All that remained was a trembling, macabre shell of his original form. ?Has he changed physically aswell then? It took immeasurable effort to hold his attention on any one subject, yet even when he did talk comma here an observer would no doubt have agreed with my perception that he was always pausing to listen to something other than his friends' narratives. Never, though, could I discern any esoteric sounds other than those that typically accompany such immense and ancient constructions as was the manner of his vast and historic family home. What do you mean here? Imo change this last sentence. I don't get how for example, creaking floorboards, or the crackle of a fire in a grate could 'accompany' a house.

Hope that's some help. It's good and I want to know - I would read it for sure. Only thing is some words seem forced into the narrative and don't sit right.
 
Felt that it held my attention, only comment would be perhaps look at the sentence length in the middle sections. However I do feel that the prose has real depth to it which I like given the scene but I do feel you can achieve depth with shorter sentences and the odd pause here or there.
 
As a huge fan of Lovecraft, I loved the piece. I've completed two Lovecraft-inspired short stories over the last couple of months, which I will try and get into anthos or magazines as well, so I am in awe of what you've done. While I went for a modern story and style that seemed reminiscent of a Lovecraft-type tale, you've gone for the full-on Lovecraft tone, style, 1st person POV, and formal narrator (Lovecraft's MCs never had much personality, did they? ;)).

Anyway, I won't give you sentence-level comments since you have those already (however, I agree that the piece needs a paragraph break in between). Let me just say, though, that you captured L's tone well, although non-readers of HPL might struggle with some of the more archaic word choices that us fans are used to in L's works. But that's not a problem!

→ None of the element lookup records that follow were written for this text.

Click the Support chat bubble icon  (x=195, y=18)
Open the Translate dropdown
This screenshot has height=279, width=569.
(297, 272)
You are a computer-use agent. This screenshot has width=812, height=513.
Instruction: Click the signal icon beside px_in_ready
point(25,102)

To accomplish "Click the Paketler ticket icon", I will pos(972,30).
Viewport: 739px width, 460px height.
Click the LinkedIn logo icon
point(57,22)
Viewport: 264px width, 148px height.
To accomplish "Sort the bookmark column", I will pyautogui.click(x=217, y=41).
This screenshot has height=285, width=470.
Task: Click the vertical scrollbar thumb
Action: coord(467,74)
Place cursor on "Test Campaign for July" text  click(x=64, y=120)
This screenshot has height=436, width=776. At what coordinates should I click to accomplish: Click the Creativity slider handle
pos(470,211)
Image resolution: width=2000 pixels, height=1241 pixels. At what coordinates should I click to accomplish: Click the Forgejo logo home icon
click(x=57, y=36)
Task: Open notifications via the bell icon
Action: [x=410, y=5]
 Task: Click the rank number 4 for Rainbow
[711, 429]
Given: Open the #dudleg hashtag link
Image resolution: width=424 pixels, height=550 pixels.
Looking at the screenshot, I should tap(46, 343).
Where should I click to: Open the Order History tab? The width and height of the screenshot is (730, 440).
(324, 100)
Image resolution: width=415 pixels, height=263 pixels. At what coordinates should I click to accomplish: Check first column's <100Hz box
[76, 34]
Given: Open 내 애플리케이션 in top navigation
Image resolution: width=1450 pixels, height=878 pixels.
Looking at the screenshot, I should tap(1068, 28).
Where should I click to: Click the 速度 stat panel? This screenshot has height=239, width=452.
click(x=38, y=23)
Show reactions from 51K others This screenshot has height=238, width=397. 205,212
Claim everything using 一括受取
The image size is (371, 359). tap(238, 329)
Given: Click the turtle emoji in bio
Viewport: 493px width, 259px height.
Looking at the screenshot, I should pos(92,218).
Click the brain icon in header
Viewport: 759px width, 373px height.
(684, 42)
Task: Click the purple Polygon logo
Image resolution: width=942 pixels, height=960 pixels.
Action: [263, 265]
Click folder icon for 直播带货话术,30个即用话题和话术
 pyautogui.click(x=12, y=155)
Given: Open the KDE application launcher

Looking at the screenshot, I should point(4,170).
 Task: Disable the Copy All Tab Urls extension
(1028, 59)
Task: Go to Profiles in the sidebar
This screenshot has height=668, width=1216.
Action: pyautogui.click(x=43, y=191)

I won't suggest anything else because you say you're about to revise it, but the only point I will say is that while a slower beginning worked for L's era, how about bringing a bit of modern storytelling into it: bringing the reader into a situation that makes us sit on the edge of our seat, breathless with anticipation and dread, and then having the scene interspersed with small parts of this narrative setup so we get to know the backstory as we go along.

You may feel that's not something you want to do if you want to stay true to L's works, but I thought I'd suggest it anyway. Good luck with it! :)


(And now I'm off to polish my second Lovecraft-inspired short story!)
 
One last point, cos it's just occurred to me (and I'll write it in a new comment in case you've seen the previous one already) - if you choose to keep the story pretty much as is, consider making the first lines more gripping, more shocking. Some of L's best works do that:

"It is true that I have sent six bullets through the head of my best friend, and yet I hope to show by this statement that I am not his murderer. At first I shall be called a madman--madder than the man I shot in his cell at the Arkham Sanitarium."

--The Thing on the Doorstep


"The most merciful thing in the world, I think, is the inability of the human mind to correlate all its contents. We live on a placid island of ignorance in the midst of black seas of infinity, and it was not meant that we should voyage far."